By Lawrence Perret-Hall, Director at CYFOR Secure, discusses
According to research from Allianz, cyber incidents are now considered the top risk for businesses across the globe. While attacks on household names like Uber grab headlines, lower value but equally disruptive attacks are becoming increasingly commonplace for SMEs. Many small businesses are still operating under the assumption they will not be targeted by hackers despite the fact that more than a fifth (21%) of SMEs have suffered a cyber incident in the past 12 months. However, over a third (34%) have no cyber insurance cover.
Rising cyber insurance premiums do not help the situation. Insurance cover has become both more expensive and less exhaustive due to cyberattacks that have increased in severity and frequency. As a result, many organisations are simply being priced out of insurance. However, there are steps that SMEs can take in collaboration with the security industry and insurers to reduce the cost of their cyber insurance and bolster their security posture.
Insurance is an effective risk management tool, but it can often be a reactive measure. In reality, a proactive cyber strategy is crucial to minimising one of the greatest security risks: people.
Awareness training programmes and phishing simulations are effective tools for securing an organisation against attacks. Phishing is one of the most common threats, yet training staff on how to spot a malicious email is one of the easiest ways to manage cyber risk while helping to promote a culture of shared responsibility. SMEs should also establish a back-ups strategy, ensuring their data back-ups are updated regularly and spread across different locations. These relatively simple steps won’t big a huge investment, yet they can demonstrate to insurers that cybersecurity is taken seriously. An organisation proactively managing risk appetite therefore becomes a more attractive prospect to insurers, and premium prices will be reduced.
Collaborate with industry
Managed security service providers (MSSPs) offer valuable support to SMEs looking to boost their cyber hygiene, reduce insurance costs but without in-house resource to do so themselves. For example, MSSPs can help small businesses create an incident response (IR) plan. A strong IR plan that is readily deployable in the event of a cyberattack means breaches are responded to as soon as possible and disruption is minimised.

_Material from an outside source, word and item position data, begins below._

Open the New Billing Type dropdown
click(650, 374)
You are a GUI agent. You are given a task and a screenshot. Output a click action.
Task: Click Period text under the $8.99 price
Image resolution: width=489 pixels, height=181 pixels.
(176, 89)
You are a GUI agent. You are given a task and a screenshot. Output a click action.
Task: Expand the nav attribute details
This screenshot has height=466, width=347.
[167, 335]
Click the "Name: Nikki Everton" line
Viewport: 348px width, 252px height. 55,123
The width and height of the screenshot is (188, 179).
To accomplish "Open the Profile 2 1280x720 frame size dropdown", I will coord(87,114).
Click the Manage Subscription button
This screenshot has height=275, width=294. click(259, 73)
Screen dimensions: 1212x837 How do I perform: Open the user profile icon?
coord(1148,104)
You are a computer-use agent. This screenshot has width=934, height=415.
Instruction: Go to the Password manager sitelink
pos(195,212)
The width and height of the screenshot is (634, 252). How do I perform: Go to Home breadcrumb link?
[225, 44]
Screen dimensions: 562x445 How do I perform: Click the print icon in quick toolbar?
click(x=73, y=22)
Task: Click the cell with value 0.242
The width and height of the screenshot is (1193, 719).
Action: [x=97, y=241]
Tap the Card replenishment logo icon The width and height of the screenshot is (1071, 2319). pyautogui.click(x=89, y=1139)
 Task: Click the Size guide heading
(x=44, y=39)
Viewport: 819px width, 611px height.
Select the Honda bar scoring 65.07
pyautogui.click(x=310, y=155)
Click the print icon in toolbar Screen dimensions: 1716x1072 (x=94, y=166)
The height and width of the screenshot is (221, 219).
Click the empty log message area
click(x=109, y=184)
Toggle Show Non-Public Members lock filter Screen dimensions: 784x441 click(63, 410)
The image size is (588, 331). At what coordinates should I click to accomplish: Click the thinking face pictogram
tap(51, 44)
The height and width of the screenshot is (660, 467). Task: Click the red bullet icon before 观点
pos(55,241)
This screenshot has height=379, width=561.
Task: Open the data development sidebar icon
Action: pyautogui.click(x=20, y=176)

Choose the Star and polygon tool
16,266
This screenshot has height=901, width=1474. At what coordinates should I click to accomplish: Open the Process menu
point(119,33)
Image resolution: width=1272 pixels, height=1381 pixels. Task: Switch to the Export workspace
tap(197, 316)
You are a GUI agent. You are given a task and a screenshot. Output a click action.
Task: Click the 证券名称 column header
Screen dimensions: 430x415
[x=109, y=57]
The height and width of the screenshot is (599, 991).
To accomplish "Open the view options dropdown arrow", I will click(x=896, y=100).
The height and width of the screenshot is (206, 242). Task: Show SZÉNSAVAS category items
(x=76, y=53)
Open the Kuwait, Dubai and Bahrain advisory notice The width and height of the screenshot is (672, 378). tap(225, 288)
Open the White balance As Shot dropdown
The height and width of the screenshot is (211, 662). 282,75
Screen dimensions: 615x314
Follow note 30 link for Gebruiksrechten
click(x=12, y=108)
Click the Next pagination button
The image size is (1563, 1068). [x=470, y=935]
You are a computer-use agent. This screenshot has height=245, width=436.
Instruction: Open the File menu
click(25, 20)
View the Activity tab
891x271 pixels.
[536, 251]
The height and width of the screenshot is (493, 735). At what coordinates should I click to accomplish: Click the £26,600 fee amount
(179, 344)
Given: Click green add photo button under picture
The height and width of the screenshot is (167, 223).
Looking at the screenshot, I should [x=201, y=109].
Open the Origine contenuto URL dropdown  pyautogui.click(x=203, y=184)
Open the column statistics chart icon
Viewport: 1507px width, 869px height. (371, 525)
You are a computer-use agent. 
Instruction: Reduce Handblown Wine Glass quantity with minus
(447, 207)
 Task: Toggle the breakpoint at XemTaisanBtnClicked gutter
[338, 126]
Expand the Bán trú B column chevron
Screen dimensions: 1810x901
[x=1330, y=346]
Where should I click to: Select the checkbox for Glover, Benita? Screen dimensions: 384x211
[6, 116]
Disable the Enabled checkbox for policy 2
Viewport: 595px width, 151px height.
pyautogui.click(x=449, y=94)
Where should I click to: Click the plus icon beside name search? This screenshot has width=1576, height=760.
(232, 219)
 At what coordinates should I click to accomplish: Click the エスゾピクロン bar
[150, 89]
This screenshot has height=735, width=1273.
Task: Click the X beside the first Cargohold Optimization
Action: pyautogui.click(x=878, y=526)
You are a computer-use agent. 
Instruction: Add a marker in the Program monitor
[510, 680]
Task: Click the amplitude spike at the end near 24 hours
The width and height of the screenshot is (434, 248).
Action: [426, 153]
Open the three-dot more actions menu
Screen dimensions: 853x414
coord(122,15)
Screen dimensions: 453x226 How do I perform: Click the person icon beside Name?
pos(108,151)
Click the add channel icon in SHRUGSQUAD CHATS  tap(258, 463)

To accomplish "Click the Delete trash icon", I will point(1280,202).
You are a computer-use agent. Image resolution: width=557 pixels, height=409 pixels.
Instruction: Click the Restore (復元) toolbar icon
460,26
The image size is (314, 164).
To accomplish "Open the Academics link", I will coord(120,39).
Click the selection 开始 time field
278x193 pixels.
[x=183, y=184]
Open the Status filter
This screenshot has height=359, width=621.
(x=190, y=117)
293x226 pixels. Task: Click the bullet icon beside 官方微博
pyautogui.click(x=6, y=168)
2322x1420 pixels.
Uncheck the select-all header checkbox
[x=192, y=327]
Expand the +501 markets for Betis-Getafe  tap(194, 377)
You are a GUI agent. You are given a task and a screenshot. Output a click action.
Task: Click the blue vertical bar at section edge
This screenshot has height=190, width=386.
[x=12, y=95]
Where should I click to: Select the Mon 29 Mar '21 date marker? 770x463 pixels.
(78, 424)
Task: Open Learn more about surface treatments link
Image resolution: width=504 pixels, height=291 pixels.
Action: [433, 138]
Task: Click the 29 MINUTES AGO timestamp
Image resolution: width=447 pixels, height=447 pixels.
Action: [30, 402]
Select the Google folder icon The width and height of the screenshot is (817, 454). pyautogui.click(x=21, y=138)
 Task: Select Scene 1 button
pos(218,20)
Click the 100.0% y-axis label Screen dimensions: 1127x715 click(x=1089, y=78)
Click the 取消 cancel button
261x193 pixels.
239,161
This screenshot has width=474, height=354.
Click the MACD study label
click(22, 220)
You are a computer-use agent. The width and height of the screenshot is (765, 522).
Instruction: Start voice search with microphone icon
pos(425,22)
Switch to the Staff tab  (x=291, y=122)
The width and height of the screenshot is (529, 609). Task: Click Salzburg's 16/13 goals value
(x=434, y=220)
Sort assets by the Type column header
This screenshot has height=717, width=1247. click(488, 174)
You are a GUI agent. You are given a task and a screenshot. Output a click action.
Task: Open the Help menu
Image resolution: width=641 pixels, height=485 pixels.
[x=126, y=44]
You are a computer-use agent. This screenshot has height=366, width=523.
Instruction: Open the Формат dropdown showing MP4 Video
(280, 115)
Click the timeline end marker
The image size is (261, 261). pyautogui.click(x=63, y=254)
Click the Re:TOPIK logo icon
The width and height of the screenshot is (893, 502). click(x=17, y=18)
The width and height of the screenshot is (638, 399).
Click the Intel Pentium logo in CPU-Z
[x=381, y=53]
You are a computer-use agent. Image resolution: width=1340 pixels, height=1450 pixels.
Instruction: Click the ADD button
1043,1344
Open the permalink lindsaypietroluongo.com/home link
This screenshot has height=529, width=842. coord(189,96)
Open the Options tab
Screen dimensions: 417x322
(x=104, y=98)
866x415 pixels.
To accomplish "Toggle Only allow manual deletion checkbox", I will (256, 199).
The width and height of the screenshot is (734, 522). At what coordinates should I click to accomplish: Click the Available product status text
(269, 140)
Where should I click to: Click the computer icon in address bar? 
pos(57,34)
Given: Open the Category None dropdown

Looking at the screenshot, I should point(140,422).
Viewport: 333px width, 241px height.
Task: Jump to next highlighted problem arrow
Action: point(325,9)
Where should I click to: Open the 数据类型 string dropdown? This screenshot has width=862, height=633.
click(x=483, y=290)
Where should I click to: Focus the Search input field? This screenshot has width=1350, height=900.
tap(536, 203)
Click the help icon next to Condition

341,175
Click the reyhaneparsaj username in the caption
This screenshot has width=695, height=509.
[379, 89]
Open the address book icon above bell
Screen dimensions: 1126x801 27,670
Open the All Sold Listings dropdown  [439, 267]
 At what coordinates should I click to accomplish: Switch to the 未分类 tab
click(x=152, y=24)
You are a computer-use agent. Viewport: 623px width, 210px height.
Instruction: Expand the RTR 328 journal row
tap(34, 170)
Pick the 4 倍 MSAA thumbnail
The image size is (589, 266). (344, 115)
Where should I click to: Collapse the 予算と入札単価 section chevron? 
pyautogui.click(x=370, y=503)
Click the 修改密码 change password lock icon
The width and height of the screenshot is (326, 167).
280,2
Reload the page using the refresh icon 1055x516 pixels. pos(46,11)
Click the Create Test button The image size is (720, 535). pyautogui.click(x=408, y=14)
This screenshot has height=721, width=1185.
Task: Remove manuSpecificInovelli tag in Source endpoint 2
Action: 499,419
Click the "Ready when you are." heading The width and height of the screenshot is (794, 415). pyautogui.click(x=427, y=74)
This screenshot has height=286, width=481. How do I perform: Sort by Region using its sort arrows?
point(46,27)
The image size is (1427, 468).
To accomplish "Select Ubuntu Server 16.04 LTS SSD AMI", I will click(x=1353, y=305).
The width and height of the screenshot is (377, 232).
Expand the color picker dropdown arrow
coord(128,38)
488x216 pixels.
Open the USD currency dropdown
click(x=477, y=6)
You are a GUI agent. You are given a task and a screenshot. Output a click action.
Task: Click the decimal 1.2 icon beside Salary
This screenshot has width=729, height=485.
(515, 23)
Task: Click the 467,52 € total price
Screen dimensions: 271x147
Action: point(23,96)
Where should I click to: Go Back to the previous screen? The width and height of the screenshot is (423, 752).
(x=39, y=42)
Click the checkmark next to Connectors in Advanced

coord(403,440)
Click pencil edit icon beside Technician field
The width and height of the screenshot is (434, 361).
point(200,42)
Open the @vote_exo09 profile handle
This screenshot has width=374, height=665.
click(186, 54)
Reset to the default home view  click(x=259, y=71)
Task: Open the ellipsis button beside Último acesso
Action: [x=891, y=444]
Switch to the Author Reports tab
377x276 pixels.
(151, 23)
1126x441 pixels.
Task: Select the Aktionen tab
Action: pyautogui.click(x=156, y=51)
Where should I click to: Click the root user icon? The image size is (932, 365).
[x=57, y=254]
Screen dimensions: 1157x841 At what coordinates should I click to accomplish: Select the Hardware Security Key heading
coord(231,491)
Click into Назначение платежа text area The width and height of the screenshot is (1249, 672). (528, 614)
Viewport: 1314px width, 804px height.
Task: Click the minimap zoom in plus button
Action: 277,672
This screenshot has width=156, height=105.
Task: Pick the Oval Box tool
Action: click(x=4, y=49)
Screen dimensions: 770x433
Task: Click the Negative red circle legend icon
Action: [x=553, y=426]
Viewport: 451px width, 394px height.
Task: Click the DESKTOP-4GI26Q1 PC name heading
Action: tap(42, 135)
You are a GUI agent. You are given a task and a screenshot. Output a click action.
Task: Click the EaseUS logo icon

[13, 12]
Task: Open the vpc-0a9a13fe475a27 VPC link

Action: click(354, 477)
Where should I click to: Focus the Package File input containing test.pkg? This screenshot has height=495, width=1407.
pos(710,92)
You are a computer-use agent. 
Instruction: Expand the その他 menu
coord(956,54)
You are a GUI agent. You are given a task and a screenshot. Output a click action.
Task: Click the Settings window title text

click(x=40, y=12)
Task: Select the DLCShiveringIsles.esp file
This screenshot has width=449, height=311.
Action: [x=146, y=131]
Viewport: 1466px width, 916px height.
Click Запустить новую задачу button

For IR plans to work effectively, MSSPs and businesses should look to collaborate from the earliest stage of their relationship. Again, proactivity is key here. Rather than engaging experts reactively, once an attack has occurred, third parties should be onboarded early in order to gain familiarity with company systems and learn its network. As a result, the response to a cyber-attack can go from hours to minutes. What’s more, MSSPs can guide smaller businesses through the cyber insurance process and ensure they have all the measures in place to demonstrate good cyber hygiene.
Embrace new solutions
Currently, quantifying risk in cyber insurance is difficult; attacks are increasing and no business is ever completely secure. However, if insurers utilise information from vulnerability scanning tools, they can receive a more accurate depiction of their customer’s security posture. These assessments enable businesses to detect and respond to weaknesses before cybercriminals have a chance to exploit them, and can also include Dark Web monitoring to detect if a business’ credentials are for sale.
This solution, often delivered by MSSPs, can also offer valuable insight into the progress of an organisation’s cyber strategy. This can be whether or not, for example, they have reduced the number of vulnerabilities across their network. With this, insurers should be able to more accurately evaluate risk, price premiums and reward good security practices with less expensive plans.
Cyberthreats will undoubtedly continue to cause chaos in 2023 and SMEs need to ensure that they have a long-term protection plan. With tighter budgets, it’s worth considering a cyber retainer to make costs much more manageable. A retainer for cybersecurity can guarantee return on investment. Any money not spent on incident response is put towards improving a company’s overall cybersecurity posture. The cost of a retainer can be planned and budgeted for, while also demonstrating a continued proactive approach to cybersecurity.
Cybercriminals are rarely indiscriminate – they will simply choose their easiest and most lucrative target. However, when SMEs work collaboratively with security experts, they can prove that they are a low-risk enterprise. In doing so, they can reduce insurance costs and, crucially, minimise the impact of a data breach.